New York City officials have tentatively agreed to sweeping reforms that would remake Rikers Island, including the appointment of a federal monitor to oversee the jail complex, explicit prohibitions against guards’ striking prisoners in the head and even the introduction of body cameras worn by guards.
Other reforms city officials are poised to endorse include the development of a computerized system to better track the use of force by correction officers, the implementation of an early warning program to flag guards who use force against inmates three or more times in six months, injuring at least one of them, and the installation of 8,000 new surveillance cameras throughout the jail complex.
The measures are part of a far-reaching legal settlement that has been largely agreed upon, after months of negotiation, by lawyers for the administration of Mayor Bill de Blasio and the office of Preet Bharara, the United States attorney for the Southern District of New York, as well as the Legal Aid Society and a group of private lawyers who in 2011 filed a class-action lawsuit against the city, which Mr. Bharara’s office joined in December, according to people who have been briefed on the talks.

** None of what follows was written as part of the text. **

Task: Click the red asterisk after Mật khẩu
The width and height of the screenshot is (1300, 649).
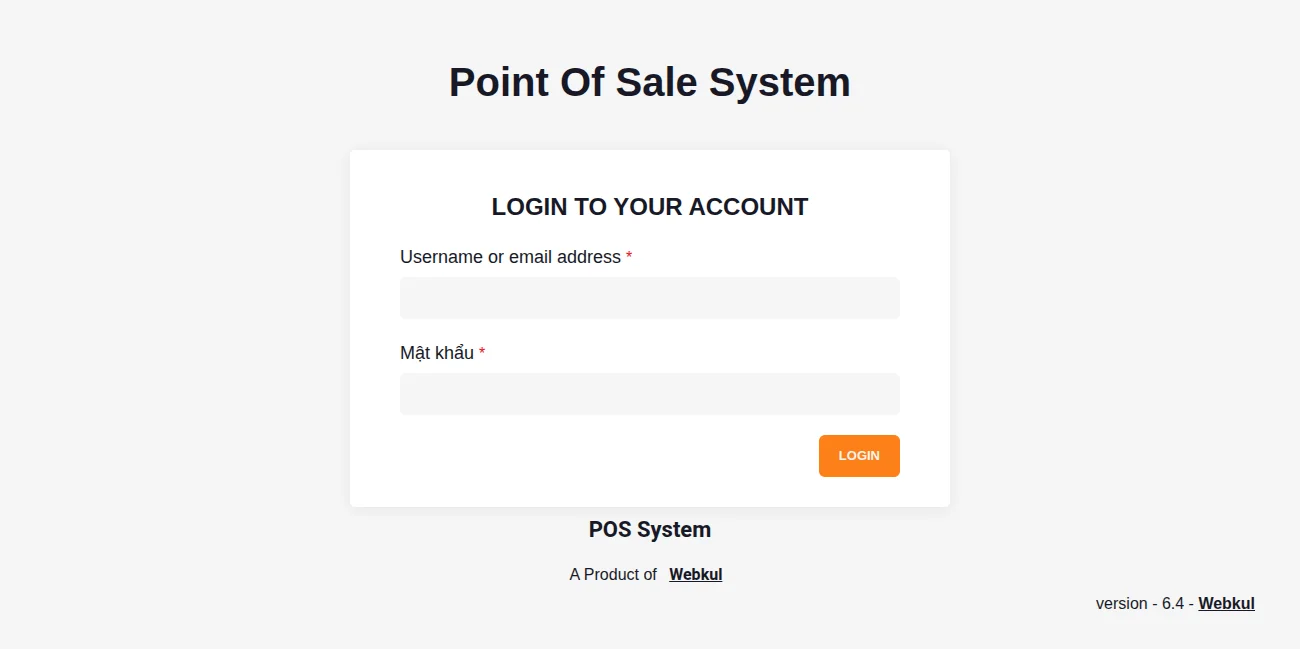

The settlement comes amid stories about two men, Kalief Browder and Carlos Montero, who spent years at the complex awaiting trial. Montero, 24, of Manhattan, was arrested in 2008 after a robbery and is still awaiting a trial. Browder, 23, who was jailed at the complex for three years as a teen without ever being convicted, died earlier this month of an apparent suicide.
The Times says the deal is not final and that certain remaining disputes could impede the agreement. We hope the deal is approved and the much-needed reforms are enacted.